◆ **YOUR INSTRUCTIONS**:
Beginning with the line that holds "Task: Click the INT CF tournament link", copy each line exactly through the end of the entries, but leave the pictures out.

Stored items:
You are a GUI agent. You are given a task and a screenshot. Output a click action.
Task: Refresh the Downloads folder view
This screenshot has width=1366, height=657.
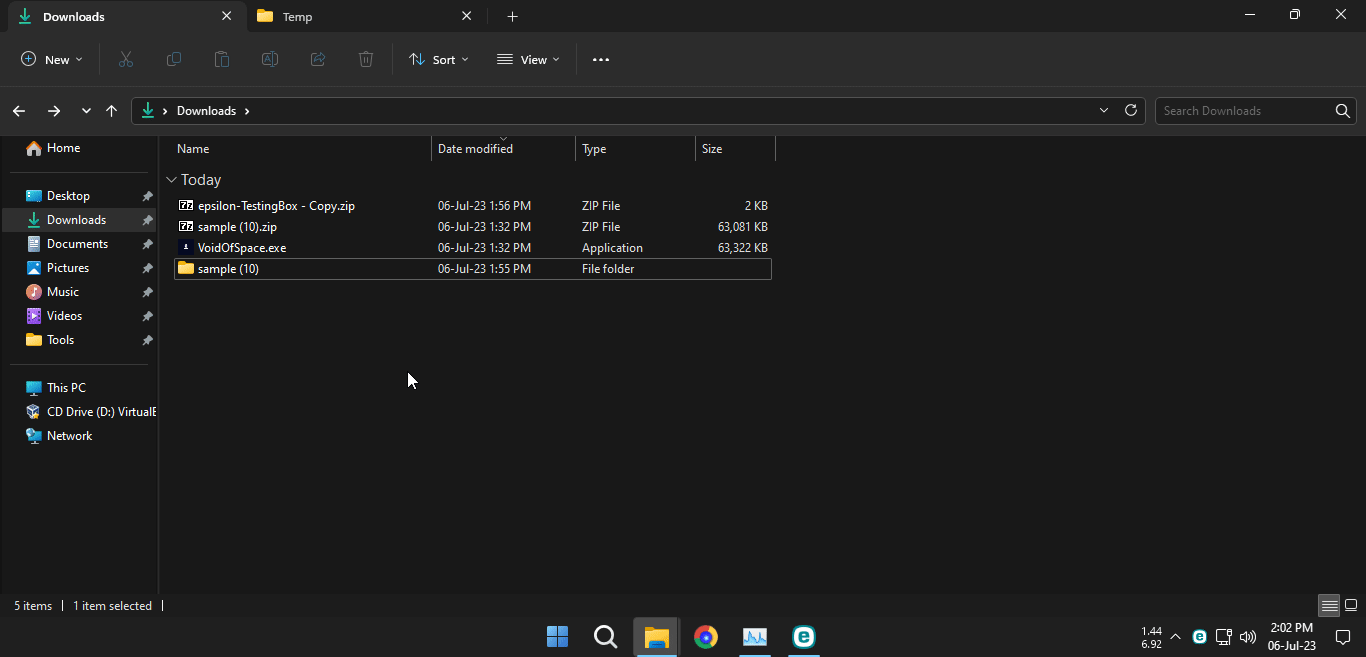1131,111
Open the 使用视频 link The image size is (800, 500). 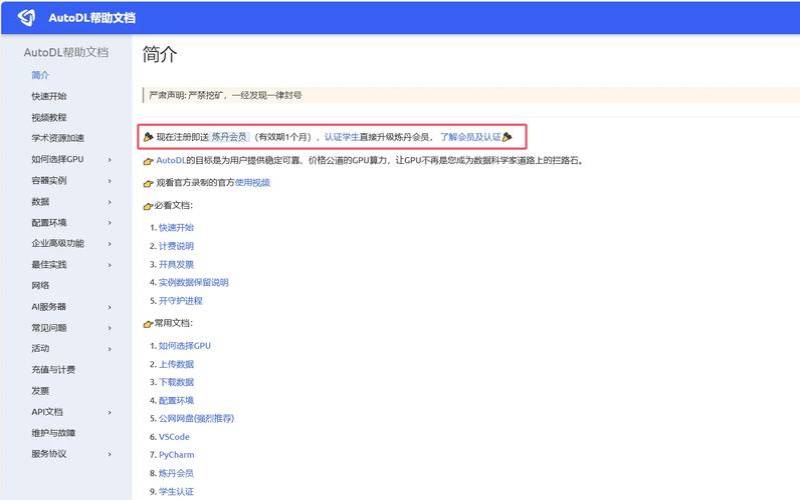coord(252,183)
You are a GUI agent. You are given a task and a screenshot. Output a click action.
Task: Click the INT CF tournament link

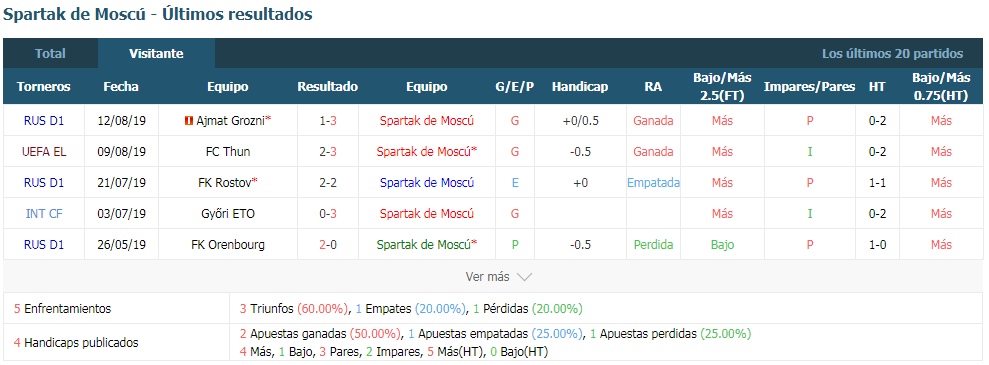[x=44, y=214]
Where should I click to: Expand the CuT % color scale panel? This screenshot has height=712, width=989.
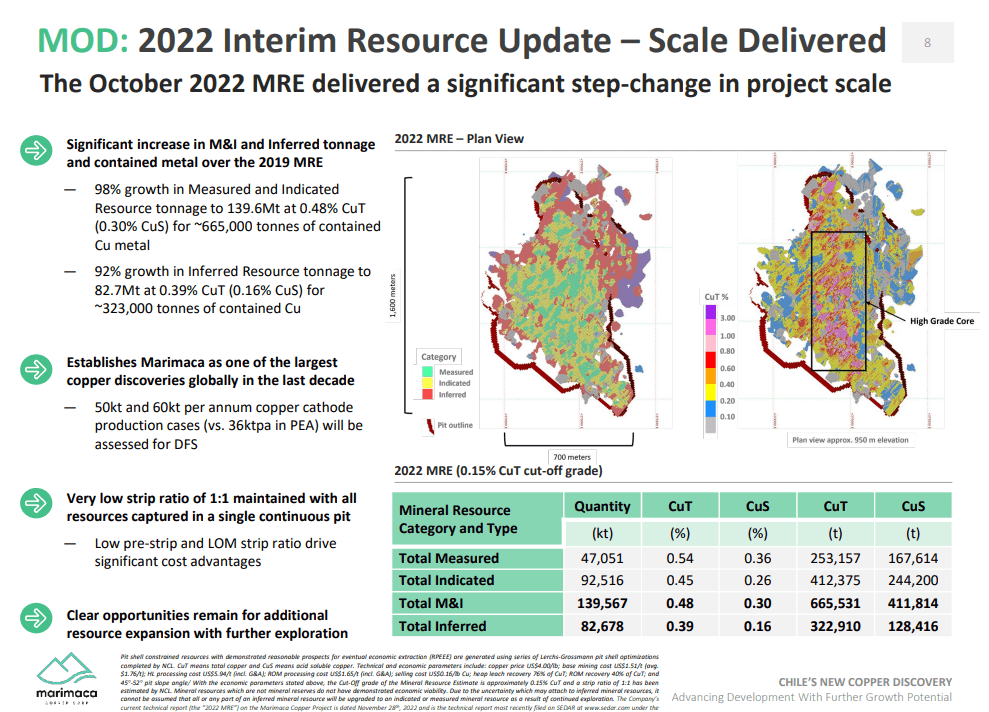point(716,295)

◆ **RESPONSE TO THE EXERCISE**:
Task: Click the INT CF tournament link

[x=44, y=214]
Where should I click to: Expand the CuT % color scale panel? This screenshot has height=712, width=989.
point(716,295)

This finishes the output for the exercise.